_GIVEN PASSAGE_

------------------------------------------------

I have just realized that Substack does not respect the double-space tap as a text replacement for a period and I’m realizing this entre entry so far probably doesn’t have periods and I swear to god I am going to murder someone.
After me extracting a dozen promises that she would be kind, Emma reports that morning prep and school delivery mostly went okay. I will now take credit for it. I really hope Jane is kind all week to my poor wife who really hates mornings. So far so good.
We got a new TV a few weeks ago and after about two seconds of me thinking I could hang it myself I called the experts and they finally came yesterday and hung it on the wall and wow that thing is bright. And huge. I’m pleased. And Emma’s pleased because it doesn’t have a large dark blob spanning half the screen, like the old one. It still monitors everything you do and sends it all back to the mothership for ads, of course. And as a practitioner in that craft I can tell you that that shit makes almost no difference to ad efficacy and certainly not any difference to ROI for the end advertiser. It’s a giant money sink, an entire ecosystem of money passing from one entity to another, all for absolutely no point, zero productivity, and that’s coming from someone who profoundly believes in the good that advertising can do. It really is amazing. It’s just this giant economic phenomenon that has absolutely zero bearing on reality. A systemic, institutional version of David Graeber’s Bullshit Jobs theory. Bullshit industries.
“But Rick aren’t you in that industry,” you ask? Well, yes but I am trying to break the wheel here. Am I making progress? Eh. Is it a worthy cause? Almost?
I suppose it doesn’t really matter if 40 billion dollars passes through six intermediaries and employs a bunch of people before spitting out the other end, having accomplished nothing but skimming. Seems a uniquely 21st century American, late capitalist phenomenon. Why not. Not like it’s starting wars or trying to take over the country and turn it fascist or helping the Russians.
Mostly.
Well, anyway. The TV is nice.
Daddy Jane Dance Party was great last night. Lots of meatball. Lots of Lego. She is getting obsessed with Lego to the exclusion of everything else. It is adorable and mildly terrifying.
I have boarded now. These new Airbus 220-100s are nice. But zero under-seat storage. And a 2-2 configuration in first instead of the old 1-2 of the CRJs which means you have to sit next to someone which sucks.
It also means I better post this before they close the door. Sorry no playlist today. Also, no way I can pull the holding off on this editor. Too tedious. Sorry. Tomorrow. I promise. Maybe.
Off we go into the wild blue yonder.
Still haven't been on an A220. Jealous.

------------------------------------------------

_DATA PROVIDED_
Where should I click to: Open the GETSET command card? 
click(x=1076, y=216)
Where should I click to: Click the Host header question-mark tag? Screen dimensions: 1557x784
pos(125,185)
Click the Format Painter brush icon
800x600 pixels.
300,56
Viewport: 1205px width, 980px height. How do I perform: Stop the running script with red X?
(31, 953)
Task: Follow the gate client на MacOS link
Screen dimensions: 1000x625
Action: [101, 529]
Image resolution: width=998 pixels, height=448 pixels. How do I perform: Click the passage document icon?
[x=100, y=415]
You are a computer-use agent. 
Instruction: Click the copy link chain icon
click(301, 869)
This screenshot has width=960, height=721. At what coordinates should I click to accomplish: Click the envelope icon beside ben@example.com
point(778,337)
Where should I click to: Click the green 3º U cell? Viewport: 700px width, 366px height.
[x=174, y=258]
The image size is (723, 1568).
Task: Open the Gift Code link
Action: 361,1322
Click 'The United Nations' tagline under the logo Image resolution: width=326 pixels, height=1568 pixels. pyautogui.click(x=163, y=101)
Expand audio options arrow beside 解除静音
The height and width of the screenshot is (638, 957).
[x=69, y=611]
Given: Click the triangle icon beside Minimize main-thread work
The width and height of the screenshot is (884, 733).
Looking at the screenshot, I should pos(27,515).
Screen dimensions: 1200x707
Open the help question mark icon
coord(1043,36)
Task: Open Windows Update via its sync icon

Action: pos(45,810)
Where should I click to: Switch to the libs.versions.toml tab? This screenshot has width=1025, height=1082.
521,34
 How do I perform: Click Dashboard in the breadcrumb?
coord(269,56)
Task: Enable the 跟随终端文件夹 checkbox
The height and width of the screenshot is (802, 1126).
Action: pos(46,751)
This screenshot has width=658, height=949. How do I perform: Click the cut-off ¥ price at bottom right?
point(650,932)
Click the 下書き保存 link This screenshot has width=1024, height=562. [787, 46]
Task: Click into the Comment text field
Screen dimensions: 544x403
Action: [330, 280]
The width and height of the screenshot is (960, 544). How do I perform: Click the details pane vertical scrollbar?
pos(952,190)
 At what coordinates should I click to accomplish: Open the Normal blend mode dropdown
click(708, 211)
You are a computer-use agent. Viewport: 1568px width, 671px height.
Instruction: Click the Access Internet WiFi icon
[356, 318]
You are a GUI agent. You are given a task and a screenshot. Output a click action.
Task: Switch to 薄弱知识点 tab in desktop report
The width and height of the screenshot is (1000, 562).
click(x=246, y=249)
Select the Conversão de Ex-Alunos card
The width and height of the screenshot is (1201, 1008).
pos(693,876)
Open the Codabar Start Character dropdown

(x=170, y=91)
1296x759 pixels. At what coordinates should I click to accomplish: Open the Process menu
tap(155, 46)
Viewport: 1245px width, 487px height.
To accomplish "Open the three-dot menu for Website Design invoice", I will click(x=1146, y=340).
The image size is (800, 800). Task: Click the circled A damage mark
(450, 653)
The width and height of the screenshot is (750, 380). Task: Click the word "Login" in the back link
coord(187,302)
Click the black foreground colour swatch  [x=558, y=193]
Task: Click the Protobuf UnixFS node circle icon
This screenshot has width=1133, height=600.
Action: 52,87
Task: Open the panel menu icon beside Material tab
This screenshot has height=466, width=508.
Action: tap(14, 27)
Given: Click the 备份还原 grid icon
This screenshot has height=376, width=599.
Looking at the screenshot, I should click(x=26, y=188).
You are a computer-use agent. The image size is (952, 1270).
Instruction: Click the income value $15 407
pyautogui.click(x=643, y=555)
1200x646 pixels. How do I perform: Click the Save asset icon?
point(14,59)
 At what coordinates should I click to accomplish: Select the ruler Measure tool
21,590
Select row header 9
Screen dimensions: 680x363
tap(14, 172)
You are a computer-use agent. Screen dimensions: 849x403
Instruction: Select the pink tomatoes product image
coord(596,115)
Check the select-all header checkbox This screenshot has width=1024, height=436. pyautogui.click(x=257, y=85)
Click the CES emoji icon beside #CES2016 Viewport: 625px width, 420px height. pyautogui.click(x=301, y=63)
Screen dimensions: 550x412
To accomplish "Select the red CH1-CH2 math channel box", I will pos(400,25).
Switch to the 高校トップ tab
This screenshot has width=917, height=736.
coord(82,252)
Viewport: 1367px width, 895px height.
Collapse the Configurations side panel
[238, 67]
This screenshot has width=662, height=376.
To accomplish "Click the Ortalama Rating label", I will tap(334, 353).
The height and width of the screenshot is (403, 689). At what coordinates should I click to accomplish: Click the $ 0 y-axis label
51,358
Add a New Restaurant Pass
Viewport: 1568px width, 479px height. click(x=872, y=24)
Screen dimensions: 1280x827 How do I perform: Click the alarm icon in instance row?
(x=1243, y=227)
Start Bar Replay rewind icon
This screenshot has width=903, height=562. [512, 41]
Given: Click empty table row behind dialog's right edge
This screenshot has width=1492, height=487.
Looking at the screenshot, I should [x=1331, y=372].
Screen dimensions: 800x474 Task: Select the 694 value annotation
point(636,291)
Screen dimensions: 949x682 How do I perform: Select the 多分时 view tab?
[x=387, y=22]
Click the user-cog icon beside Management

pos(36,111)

------------------------------------------------

_REQUIRED WORK_
a) Retype the part of the journal entry between "I have boarded" and "wild blue yonder.", inclusive.
b) Answer these questions using the journal entry:
(i) What did the experts come and hang on the wall yesterday?
(ii) What is Jane getting obsessed with to the exclusion of everything else?
(iii) What seating configuration do the new Airbus 220-100s have in first class?

_FULL ANSWERS_
a)
I have boarded now. These new Airbus 220-100s are nice. But zero under-seat storage. And a 2-2 configuration in first instead of the old 1-2 of the CRJs which means you have to sit next to someone which sucks.
It also means I better post this before they close the door. Sorry no playlist today. Also, no way I can pull the holding off on this editor. Too tedious. Sorry. Tomorrow. I promise. Maybe.
Off we go into the wild blue yonder.

b)
(i) The new TV.
(ii) Lego.
(iii) A 2-2 configuration.